Widowed, Divorced or Never Married – Who is More Likely to be Mr. Right?

Dating sounds like fun in theory, but the reality can be anything but. One of the items on the checklist is whether or not he’s been married before. Which is a better indication of long-term relationship potential?

There are three categories: widowed, divorced and never married. Your Mr. Forever could be any of those, but there are some things to consider.

The Lonely Widower

It’s easy to automatically empathize with a widower, especially if he’s raising children on his own. Even if they’re older, he may be struggling with college bills. He will probably be reluctant to involve a date in his personal life.

Many women are attracted to widowers because they feel that this is a man who was in a successful committed relationship. However, that does not mean that he is interested in or has time for another committed relationship. All he may really want is a nice evening out with a succession of dates. Of course, he may be looking for wife material.

The Divorced Man

The odds are about 50/50 that a man over 40 is divorced. Some women feel a divorced man is preferable because he proved that he was able to commit publicly to a relationship. Of course, being divorced is proof it didn’t last.

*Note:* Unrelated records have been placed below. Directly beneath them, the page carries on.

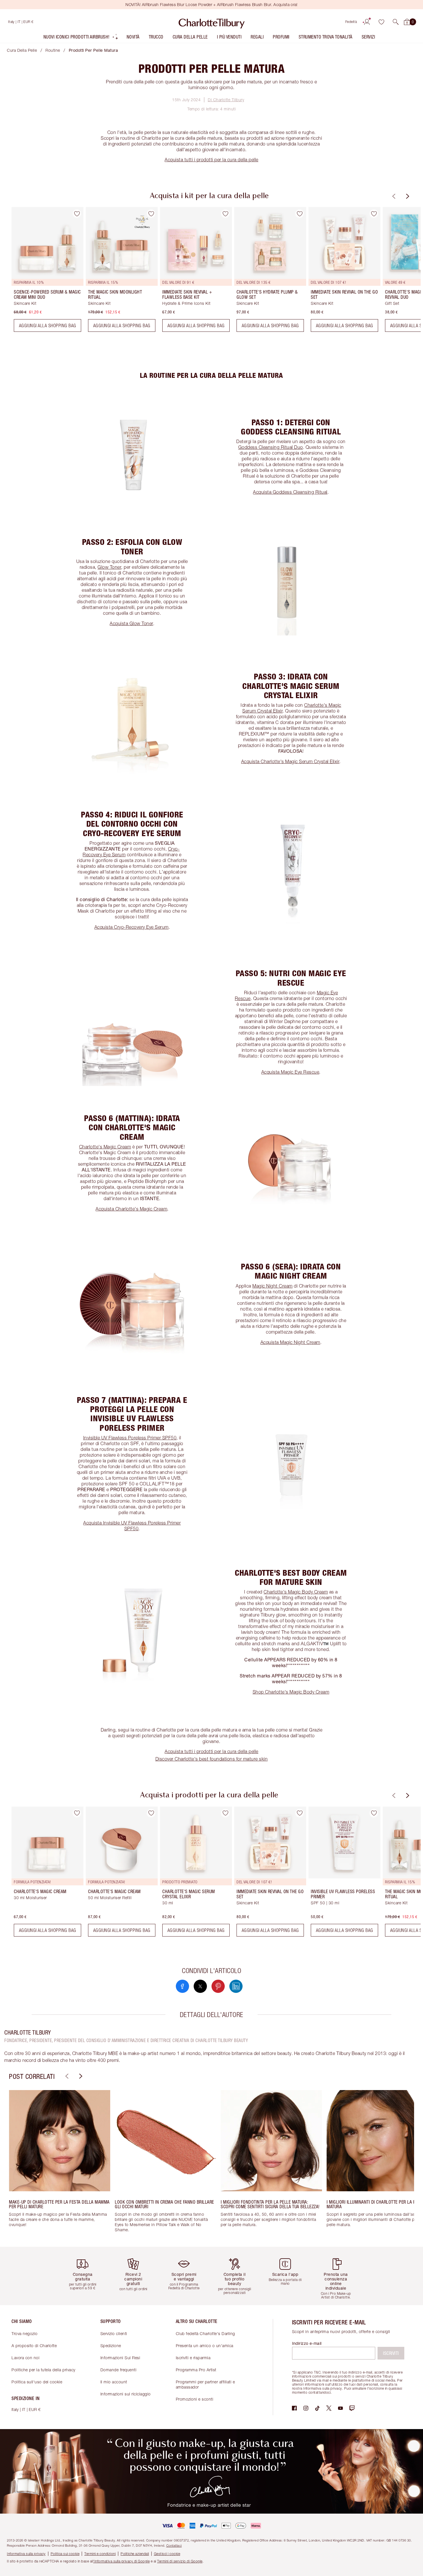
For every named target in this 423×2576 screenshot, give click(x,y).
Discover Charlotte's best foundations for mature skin (211, 1758)
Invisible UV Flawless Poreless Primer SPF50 (130, 1437)
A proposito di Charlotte (34, 2345)
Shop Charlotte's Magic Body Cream (291, 1691)
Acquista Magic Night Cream (290, 1342)
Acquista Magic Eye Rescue (290, 1072)
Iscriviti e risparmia (193, 2357)
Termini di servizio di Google (180, 2561)
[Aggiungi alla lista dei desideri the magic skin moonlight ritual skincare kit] (151, 213)
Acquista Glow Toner (131, 623)
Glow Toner (109, 567)
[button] (396, 22)
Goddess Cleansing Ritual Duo (270, 447)
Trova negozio (25, 2333)
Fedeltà (351, 22)
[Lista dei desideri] (381, 22)
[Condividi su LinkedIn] (236, 1986)
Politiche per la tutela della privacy (43, 2369)
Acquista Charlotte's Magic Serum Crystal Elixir (290, 761)
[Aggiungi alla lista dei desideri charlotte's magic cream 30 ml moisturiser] (77, 1813)
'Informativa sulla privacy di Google (121, 2561)
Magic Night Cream (272, 1285)
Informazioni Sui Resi (120, 2357)
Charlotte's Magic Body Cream (296, 1591)
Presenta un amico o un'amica (204, 2345)
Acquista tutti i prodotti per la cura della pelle (211, 159)
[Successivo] (407, 196)
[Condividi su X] (200, 1986)
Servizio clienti (113, 2333)
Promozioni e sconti (195, 2399)
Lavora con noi (25, 2357)
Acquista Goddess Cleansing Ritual (290, 492)
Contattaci (174, 2545)
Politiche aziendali (135, 2554)
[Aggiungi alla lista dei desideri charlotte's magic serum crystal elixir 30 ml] (225, 1813)
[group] (43, 271)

If someone has been divorced more than once, that’s a red flag. Each subsequent marriage has a greater likelihood of ending in divorce. Divorced men have baggage. If he complains a lot about his ex, that’s another red flag. Accepting some responsibility for the split is a sign of emotional maturity.

The Man Who Never Married

This man is the hero of most romance novels, unhappy until he finally found the right woman. Maybe. In real life, he could be a commitment-phobe or have issues that work against long-term relationships. Is he a control freak? Very bad sign. Some long-term singles are very self-involved. Does he have a sincere interest in you or does most of his conversation revolve around him?

The bottom line is that judging a potential relationship based upon one category is not ultimately helpful. People are individuals. Everyone has baggage, including you. Prejudging anyone based upon one fact may mean that you miss out on the best experience of your life.